Blob Blame History Raw
From: Rob Clark <robdclark@gmail.com>
Date: Fri, 15 Sep 2017 11:04:44 -0400
Subject: drm/msm: dump submits which triggered gpu hang
Git-commit: 96169f4e755a507a5c0b4fc12882d1d42abd5ab5
Patch-mainline: v4.15-rc1
References: FATE#326289 FATE#326079 FATE#326049 FATE#322398 FATE#326166

Note we need to move update_fences() to after msm_rd_dump_submit(),
otherwise the bo's referenced by the submit may no longer be valid.

Signed-off-by: Rob Clark <robdclark@gmail.com>
Acked-by: Petr Tesarik <ptesarik@suse.com>
---
 drivers/gpu/drm/msm/msm_gpu.c |   47 ++++++++++++++++++++++++------------------
 1 file changed, 27 insertions(+), 20 deletions(-)

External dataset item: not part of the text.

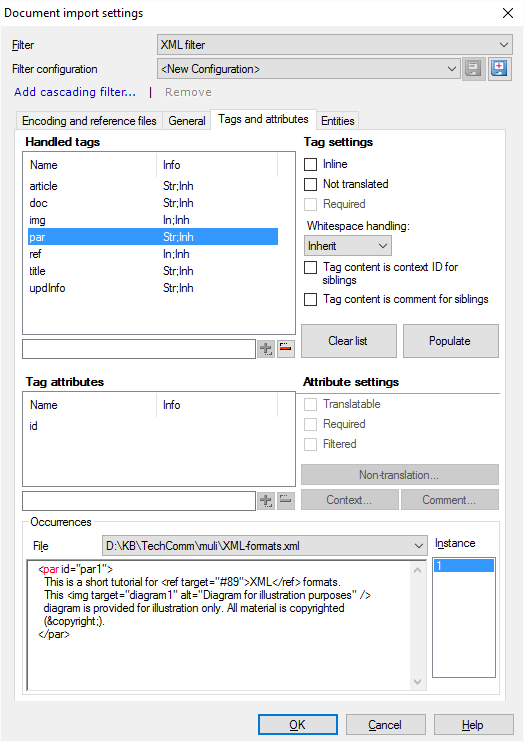Remove selected handled tag with minus icon
The height and width of the screenshot is (742, 524).
click(285, 349)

--- a/drivers/gpu/drm/msm/msm_gpu.c
+++ b/drivers/gpu/drm/msm/msm_gpu.c
@@ -257,34 +257,16 @@ static void recover_worker(struct work_s
 {
 	struct msm_gpu *gpu = container_of(work, struct msm_gpu, recover_work);
 	struct drm_device *dev = gpu->dev;
+	struct msm_drm_private *priv = dev->dev_private;
 	struct msm_gem_submit *submit;
 	struct msm_ringbuffer *cur_ring = gpu->funcs->active_ring(gpu);
-	uint64_t fence;
 	int i;
 
-	/* Update all the rings with the latest and greatest fence */
-	for (i = 0; i < ARRAY_SIZE(gpu->rb); i++) {
-		struct msm_ringbuffer *ring = gpu->rb[i];
-
-		fence = ring->memptrs->fence;
-
-		/*
-		 * For the current (faulting?) ring/submit advance the fence by
-		 * one more to clear the faulting submit
-		 */
-		if (ring == cur_ring)
-			fence = fence + 1;
-
-		update_fences(gpu, ring, fence);
-	}
-
 	mutex_lock(&dev->struct_mutex);
 
-
 	dev_err(dev->dev, "%s: hangcheck recover!\n", gpu->name);
-	fence = cur_ring->memptrs->fence + 1;
 
-	submit = find_submit(cur_ring, fence);
+	submit = find_submit(cur_ring, cur_ring->memptrs->fence + 1);
 	if (submit) {
 		struct task_struct *task;
 
@@ -309,9 +291,34 @@ static void recover_worker(struct work_s
 
 			dev_err(dev->dev, "%s: offending task: %s (%s)\n",
 				gpu->name, task->comm, cmd);
+
+			msm_rd_dump_submit(priv->hangrd, submit,
+				"offending task: %s (%s)", task->comm, cmd);
+		} else {
+			msm_rd_dump_submit(priv->hangrd, submit, NULL);
 		}
 		rcu_read_unlock();
+	}
+
+
+	/*
+	 * Update all the rings with the latest and greatest fence.. this
+	 * needs to happen after msm_rd_dump_submit() to ensure that the
+	 * bo's referenced by the offending submit are still around.
+	 */
+	for (i = 0; i < ARRAY_SIZE(gpu->rb); i++) {
+		struct msm_ringbuffer *ring = gpu->rb[i];
+
+		uint32_t fence = ring->memptrs->fence;
 
+		/*
+		 * For the current (faulting?) ring/submit advance the fence by
+		 * one more to clear the faulting submit
+		 */
+		if (ring == cur_ring)
+			fence++;
+
+		update_fences(gpu, ring, fence);
 	}
 
 	if (msm_gpu_active(gpu)) {